**Data shown:**

== Segment start ==

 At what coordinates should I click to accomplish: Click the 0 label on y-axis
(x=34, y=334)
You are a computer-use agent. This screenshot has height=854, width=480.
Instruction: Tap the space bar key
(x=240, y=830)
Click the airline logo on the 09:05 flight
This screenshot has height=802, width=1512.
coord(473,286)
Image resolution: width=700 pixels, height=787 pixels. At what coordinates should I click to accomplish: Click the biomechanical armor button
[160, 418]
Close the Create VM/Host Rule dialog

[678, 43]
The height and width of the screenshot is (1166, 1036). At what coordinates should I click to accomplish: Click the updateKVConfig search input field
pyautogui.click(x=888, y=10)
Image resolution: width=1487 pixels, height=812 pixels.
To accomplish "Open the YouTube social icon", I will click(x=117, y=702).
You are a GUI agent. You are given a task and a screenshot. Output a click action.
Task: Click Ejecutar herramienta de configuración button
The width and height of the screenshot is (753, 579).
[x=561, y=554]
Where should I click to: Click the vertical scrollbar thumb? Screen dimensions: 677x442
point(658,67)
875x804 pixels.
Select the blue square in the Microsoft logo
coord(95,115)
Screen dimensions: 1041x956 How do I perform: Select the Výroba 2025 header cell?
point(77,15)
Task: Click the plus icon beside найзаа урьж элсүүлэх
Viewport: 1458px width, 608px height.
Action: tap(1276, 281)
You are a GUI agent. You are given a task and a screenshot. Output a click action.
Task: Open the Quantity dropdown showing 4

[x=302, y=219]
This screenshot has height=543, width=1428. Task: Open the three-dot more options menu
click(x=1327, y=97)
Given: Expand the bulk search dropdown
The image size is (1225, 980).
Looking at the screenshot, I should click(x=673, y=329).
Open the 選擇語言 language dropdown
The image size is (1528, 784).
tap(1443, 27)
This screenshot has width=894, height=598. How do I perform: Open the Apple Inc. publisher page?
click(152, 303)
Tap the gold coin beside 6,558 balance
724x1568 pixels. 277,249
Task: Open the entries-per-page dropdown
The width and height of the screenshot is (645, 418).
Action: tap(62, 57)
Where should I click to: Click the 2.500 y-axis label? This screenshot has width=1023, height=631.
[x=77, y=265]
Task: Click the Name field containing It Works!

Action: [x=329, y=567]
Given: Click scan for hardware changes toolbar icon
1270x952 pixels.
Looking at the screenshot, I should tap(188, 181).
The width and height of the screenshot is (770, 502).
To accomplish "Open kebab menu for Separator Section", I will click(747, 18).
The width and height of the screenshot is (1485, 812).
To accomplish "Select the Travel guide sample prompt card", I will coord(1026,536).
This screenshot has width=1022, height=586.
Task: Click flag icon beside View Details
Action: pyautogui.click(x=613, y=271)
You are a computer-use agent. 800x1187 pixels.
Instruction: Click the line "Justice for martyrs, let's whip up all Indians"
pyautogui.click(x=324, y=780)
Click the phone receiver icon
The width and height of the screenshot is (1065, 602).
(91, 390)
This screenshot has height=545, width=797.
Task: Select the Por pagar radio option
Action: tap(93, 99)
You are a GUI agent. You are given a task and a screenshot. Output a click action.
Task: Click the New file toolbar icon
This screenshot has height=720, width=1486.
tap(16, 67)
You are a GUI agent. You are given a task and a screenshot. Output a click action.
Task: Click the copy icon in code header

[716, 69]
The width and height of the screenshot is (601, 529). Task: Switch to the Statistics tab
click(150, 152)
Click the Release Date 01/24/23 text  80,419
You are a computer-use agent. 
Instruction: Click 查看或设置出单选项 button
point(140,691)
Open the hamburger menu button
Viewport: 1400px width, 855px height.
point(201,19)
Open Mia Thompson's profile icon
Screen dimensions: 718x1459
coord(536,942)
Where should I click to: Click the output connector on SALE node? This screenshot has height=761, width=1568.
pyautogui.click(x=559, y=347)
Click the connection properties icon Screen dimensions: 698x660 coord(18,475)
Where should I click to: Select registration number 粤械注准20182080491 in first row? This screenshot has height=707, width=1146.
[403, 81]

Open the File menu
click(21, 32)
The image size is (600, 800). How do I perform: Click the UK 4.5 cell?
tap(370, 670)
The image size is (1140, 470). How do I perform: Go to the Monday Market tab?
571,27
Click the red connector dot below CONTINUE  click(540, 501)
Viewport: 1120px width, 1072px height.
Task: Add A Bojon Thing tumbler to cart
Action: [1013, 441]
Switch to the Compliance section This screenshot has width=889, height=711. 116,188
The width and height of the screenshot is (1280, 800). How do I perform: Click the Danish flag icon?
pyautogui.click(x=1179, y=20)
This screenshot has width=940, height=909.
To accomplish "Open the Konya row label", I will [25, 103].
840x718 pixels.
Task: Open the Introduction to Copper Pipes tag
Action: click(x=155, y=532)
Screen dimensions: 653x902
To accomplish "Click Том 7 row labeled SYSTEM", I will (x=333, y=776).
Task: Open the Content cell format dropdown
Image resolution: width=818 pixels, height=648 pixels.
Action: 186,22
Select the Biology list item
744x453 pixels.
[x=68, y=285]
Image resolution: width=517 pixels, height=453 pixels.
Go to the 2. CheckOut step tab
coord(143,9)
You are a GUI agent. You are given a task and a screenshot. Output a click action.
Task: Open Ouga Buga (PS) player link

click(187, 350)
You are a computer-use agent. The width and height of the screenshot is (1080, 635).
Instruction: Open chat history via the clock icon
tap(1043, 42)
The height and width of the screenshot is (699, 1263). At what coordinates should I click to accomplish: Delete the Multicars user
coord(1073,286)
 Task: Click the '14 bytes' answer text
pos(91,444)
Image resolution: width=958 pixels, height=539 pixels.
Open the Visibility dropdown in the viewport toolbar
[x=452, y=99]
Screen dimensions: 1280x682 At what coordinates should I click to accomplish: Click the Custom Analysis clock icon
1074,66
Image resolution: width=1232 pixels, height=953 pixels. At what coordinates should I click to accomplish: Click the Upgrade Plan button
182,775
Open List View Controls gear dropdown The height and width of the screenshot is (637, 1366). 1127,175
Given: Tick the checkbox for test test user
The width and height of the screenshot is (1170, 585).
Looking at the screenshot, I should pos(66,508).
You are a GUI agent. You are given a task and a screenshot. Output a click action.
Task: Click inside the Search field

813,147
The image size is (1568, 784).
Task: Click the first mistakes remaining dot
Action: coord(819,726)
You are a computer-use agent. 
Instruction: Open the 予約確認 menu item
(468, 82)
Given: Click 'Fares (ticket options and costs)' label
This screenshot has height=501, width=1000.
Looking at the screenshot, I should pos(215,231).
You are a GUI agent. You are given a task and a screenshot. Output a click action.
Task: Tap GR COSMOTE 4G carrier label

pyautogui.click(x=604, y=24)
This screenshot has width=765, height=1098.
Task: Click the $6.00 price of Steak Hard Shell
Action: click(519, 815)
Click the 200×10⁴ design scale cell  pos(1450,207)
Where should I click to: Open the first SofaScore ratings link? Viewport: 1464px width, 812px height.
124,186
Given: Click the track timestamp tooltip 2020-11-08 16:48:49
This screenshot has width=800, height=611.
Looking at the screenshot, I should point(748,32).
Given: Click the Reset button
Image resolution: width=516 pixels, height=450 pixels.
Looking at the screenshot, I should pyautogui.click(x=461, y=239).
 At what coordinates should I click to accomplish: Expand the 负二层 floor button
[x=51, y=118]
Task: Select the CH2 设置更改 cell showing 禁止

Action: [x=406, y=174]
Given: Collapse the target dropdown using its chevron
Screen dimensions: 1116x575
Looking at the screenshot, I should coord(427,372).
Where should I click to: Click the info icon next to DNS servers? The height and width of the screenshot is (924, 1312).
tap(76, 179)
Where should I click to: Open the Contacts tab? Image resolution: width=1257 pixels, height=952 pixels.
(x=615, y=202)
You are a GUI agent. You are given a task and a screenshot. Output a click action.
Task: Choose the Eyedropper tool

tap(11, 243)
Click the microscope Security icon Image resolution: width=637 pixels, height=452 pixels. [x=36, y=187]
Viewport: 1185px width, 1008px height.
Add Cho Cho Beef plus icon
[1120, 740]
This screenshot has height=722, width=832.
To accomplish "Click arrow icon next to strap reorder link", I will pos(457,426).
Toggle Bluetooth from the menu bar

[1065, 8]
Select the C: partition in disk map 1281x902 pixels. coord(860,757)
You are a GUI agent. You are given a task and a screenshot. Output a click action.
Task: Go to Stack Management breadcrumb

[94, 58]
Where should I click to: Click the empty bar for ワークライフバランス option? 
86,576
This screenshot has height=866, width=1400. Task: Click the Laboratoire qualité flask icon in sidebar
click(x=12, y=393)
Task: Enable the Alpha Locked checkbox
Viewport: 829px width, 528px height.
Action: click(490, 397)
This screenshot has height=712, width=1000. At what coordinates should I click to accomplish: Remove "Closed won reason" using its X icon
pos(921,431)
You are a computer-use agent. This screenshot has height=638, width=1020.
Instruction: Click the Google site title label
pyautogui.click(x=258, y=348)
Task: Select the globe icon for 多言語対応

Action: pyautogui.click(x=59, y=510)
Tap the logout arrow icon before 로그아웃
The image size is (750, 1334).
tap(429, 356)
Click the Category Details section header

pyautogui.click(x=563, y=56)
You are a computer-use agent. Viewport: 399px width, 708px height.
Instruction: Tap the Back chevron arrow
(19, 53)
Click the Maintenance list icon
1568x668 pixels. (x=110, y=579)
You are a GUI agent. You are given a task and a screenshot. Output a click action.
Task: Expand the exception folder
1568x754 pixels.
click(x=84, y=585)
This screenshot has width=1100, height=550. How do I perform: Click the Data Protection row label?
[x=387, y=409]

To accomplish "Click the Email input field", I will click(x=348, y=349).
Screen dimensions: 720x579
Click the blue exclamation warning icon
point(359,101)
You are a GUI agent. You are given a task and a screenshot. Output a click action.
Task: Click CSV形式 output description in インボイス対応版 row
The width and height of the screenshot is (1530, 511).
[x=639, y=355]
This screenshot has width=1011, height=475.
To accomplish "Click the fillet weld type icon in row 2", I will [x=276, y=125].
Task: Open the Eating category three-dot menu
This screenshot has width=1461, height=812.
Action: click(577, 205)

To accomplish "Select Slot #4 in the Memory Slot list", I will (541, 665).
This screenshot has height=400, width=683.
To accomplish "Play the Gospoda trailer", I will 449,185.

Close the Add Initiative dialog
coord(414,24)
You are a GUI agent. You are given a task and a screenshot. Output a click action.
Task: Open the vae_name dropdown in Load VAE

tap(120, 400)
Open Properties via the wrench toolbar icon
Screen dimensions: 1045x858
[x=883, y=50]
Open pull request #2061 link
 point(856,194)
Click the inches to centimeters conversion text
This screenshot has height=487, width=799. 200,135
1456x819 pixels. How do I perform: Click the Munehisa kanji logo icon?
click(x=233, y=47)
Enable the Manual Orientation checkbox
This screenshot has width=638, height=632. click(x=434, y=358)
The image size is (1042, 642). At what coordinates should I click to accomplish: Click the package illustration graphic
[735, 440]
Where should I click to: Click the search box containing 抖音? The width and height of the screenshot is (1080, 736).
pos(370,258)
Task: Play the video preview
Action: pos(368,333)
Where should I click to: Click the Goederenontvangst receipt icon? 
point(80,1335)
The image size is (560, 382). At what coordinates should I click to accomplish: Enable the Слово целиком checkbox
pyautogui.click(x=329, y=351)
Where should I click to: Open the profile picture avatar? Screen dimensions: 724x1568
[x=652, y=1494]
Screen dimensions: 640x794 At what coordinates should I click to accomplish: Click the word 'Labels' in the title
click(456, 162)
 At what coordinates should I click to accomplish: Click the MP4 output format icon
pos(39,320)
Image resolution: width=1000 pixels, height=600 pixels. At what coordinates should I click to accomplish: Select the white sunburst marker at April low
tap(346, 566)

== Segment end ==

**Requirement:** Look above for the line containing "Screen dimensions: 1116x575" and the line containing "Viewport: 1185px width, 1008px height.". Transcribe both, with the lines between them, exactly.

**Expected answer:**
Screen dimensions: 1116x575
Looking at the screenshot, I should coord(427,372).
Where should I click to: Click the info icon next to DNS servers? The height and width of the screenshot is (924, 1312).
tap(76, 179)
Where should I click to: Open the Contacts tab? Image resolution: width=1257 pixels, height=952 pixels.
(x=615, y=202)
You are a GUI agent. You are given a task and a screenshot. Output a click action.
Task: Choose the Eyedropper tool

tap(11, 243)
Click the microscope Security icon Image resolution: width=637 pixels, height=452 pixels. [x=36, y=187]
Viewport: 1185px width, 1008px height.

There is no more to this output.